Closed YaqiWangCV closed 1 week ago
Thanks for your attention to our work! Can you show me some examples?
It seems that the content of images in different epoch is very different.
This phenomenon is very strange; we did not encounter such a situation during the training process. Can you test the results using the pre-trained models we provided? If there are no issues, then the problem might be with the training process. If the issue persists, then it might be a problem with the testing process.
Testing directly with the pre-trained models you provided works fine; the problem lies in the training process.

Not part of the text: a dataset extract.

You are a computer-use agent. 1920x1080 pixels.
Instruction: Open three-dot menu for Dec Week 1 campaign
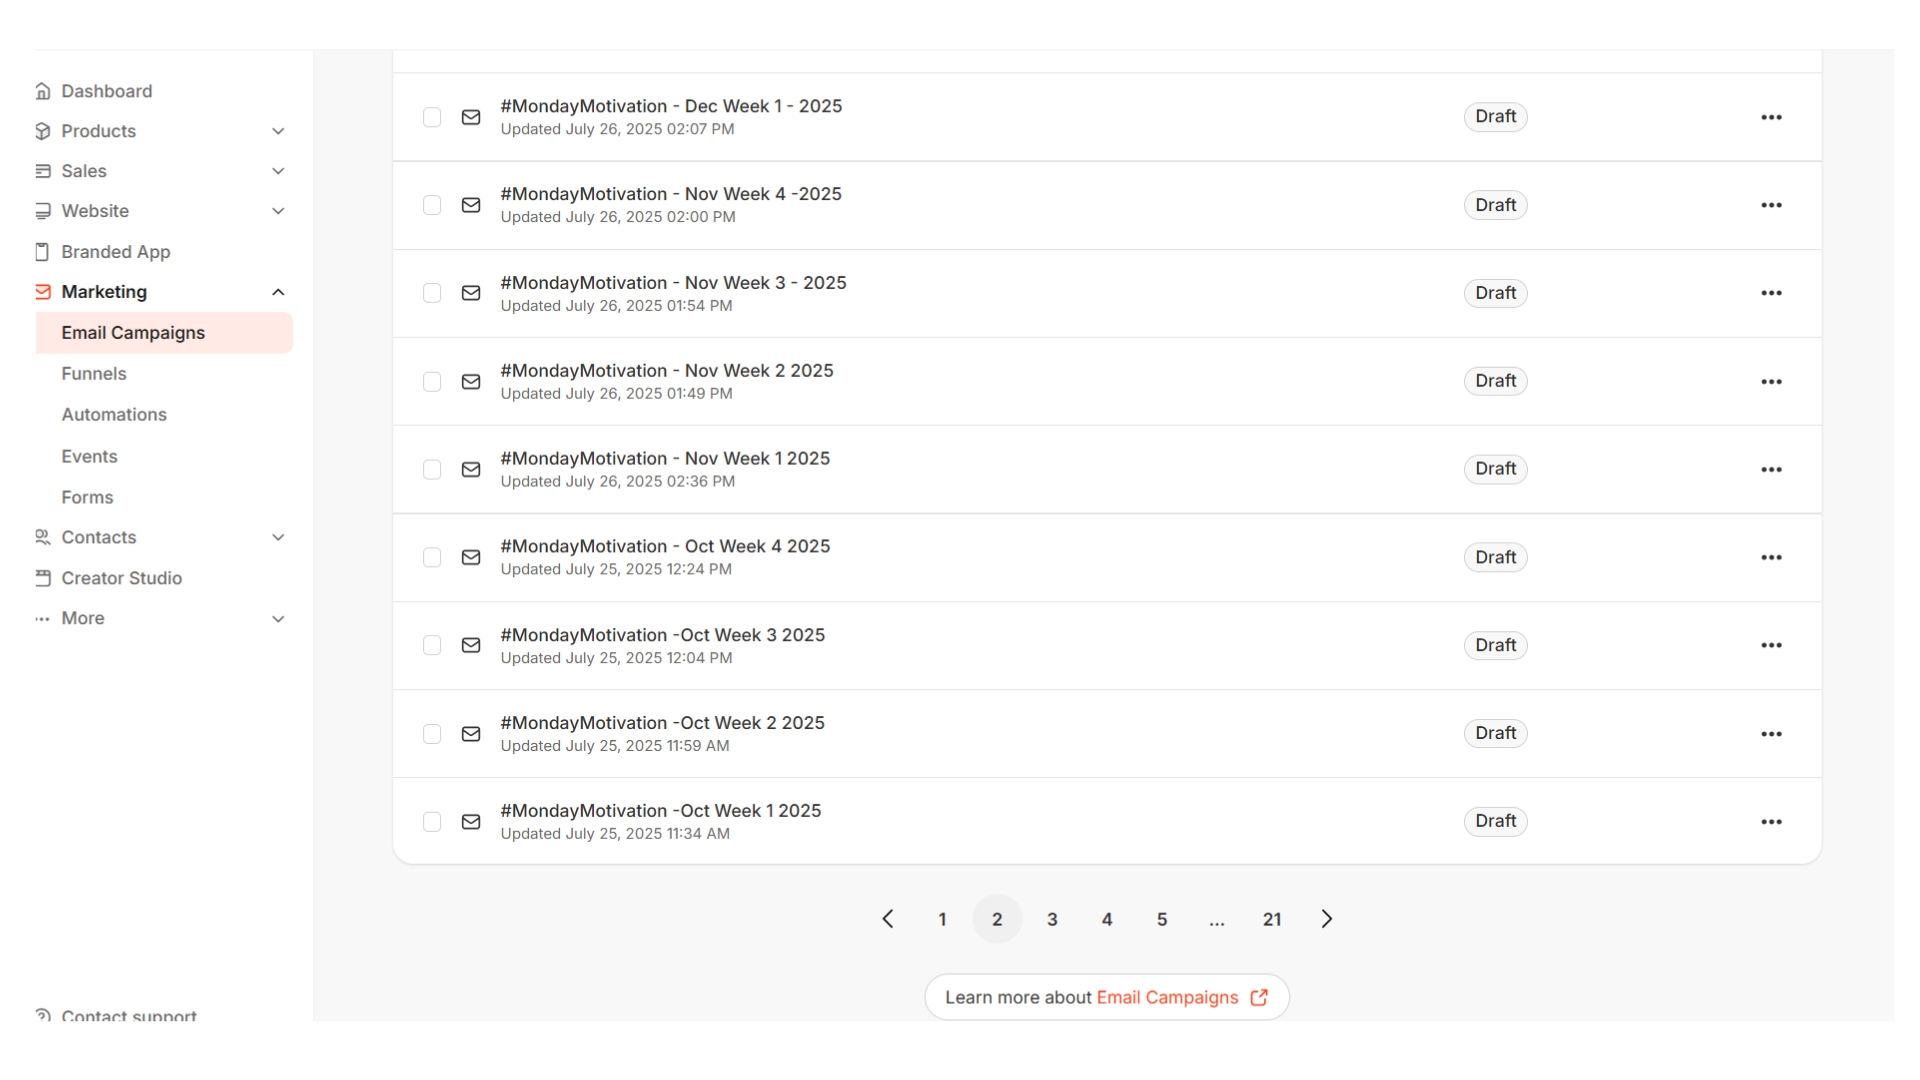click(1771, 117)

This is my training script:
accelerate launch train_addsr.py \
--pretrained_model_name_or_path="/pretrained_models/stable-diffusion-2-base" \
--controlnet_model_name_or_path_Tea='/pretrained_models/SeeSR/models/seesr' \
--unet_model_name_or_path_Tea='/pretrained_models/SeeSR/models/seesr' \
--controlnet_model_name_or_path_Stu='/pretrained_models/SeeSR/models/seesr' \
--unet_model_name_or_path_Stu='/pretrained_models/SeeSR/models/seesr' \
--output_dir ${output_dir} \
--root_folders '/dataset/lowlevel/seesr_ori' \
--ram_ft_path '/pretrained_models/SeeSR/models/DAPE.pth' \
--enable_xformers_memory_efficient_attention \
--mixed_precision="fp16" \
--resolution=512 \
--learning_rate=2e-5 \
--train_batch_size=6 \
--gradient_accumulation_steps=2 \
--null_text_ratio=0.5 \
--dataloader_num_workers=4 \
--max_train_steps=50000 \
--checkpointing_steps=500 \
From your provided training script, the problem might lie in the train_batch_size setting. Since the train_addsr.py script we provided only supports train_batch_size=2, setting it to any other number will result in incorrect loss calculations and training. You can either rewrite the training code to match train_batch_size=6 or set it to 2, and then the problem should disappear. Sorry for the inconvenience.
I'm very sorry, I tried setting train_batch_size=2, but the issue still persists. In each epoch, the model tends to predict all images as the same thing, for example, all being faces.
Can you show me the loss curves?
I retrained the network for 5k iterations, and it performed well. Based on your examples, I suspect there might be an issue with how your model is being loaded. Can you provide the detailed training log?
Thank you very much. I found out it was the training data.
Hello, thank you very much for your excellent work.
During training, controlnet0, controlnet2, unet1, and unet3 are saved. In the testing phase, I loaded controlnet2 and unet3, but the resulting super-resolution images were completely different from the original ones, with the image elements being totally out of control (they might all be faces, or some kind of landscape images). Could you please tell me what might be causing this?